*TEXT SEGMENT:*
** start **

Council Adopts Weak Disclosure of Financial Interest in General Plan Steering Committee

Early on Wednesday morning, the City Council moved forward on their plan to update the general plan. Each member nominated three regulars and one alternate to a 15 member steering committee that would be charged with overseeing the re-writing and drafting of the general plan.

While I am not going to go through a person-by-person analysis of the people named to that committee, it is noteworthy to mention that many of the council members chose people who were their strongest political supporters and allies rather than people with particular expertise in land use.

Several people have pointed out that there are a few developers named to this group. There are several developers named to this committee including Luke Watkins and Maynard Skinner. Watkins is co-principal for the Neighborhood Partners who have created a number of affordable housing developments in town including the Eleanor Roosevelt Circle project. Maynard Skinner, a former Davis mayor, is an agent for at least two developers holding land on our periphery. This is nothing personal against either Watkins or Skinner, whom I both like. At times they have been very supportive of some our goals not pertaining to land use. However, they are developers and would stand to at least potentially gain financially from some of the policies on whose board they serve.

** end **

*AVAILABLE DATA:*
** start **

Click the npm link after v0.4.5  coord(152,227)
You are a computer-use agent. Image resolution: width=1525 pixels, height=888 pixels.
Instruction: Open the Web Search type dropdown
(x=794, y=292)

** end **

*WRITTEN TASKS:*
1/ Summarize the article on the general plan steering committee in two sentences.
2/ From the steering committee article, write out the passage that opens with the words containing "Early on Wednesday" and closes with "in land use.", keeping every word and punctuation mark unchanged.

*ANSWERS TO EACH TASK:*
1/ The City Council had each member nominate three regulars and one alternate to a 15-member steering committee that will oversee the rewriting and drafting of the general plan. Many members chose their strongest political supporters rather than people with land-use expertise, and the committee includes developers such as Luke Watkins and Maynard Skinner, who could potentially gain financially from the policies it oversees.

2/
Early on Wednesday morning, the City Council moved forward on their plan to update the general plan. Each member nominated three regulars and one alternate to a 15 member steering committee that would be charged with overseeing the re-writing and drafting of the general plan.

While I am not going to go through a person-by-person analysis of the people named to that committee, it is noteworthy to mention that many of the council members chose people who were their strongest political supporters and allies rather than people with particular expertise in land use.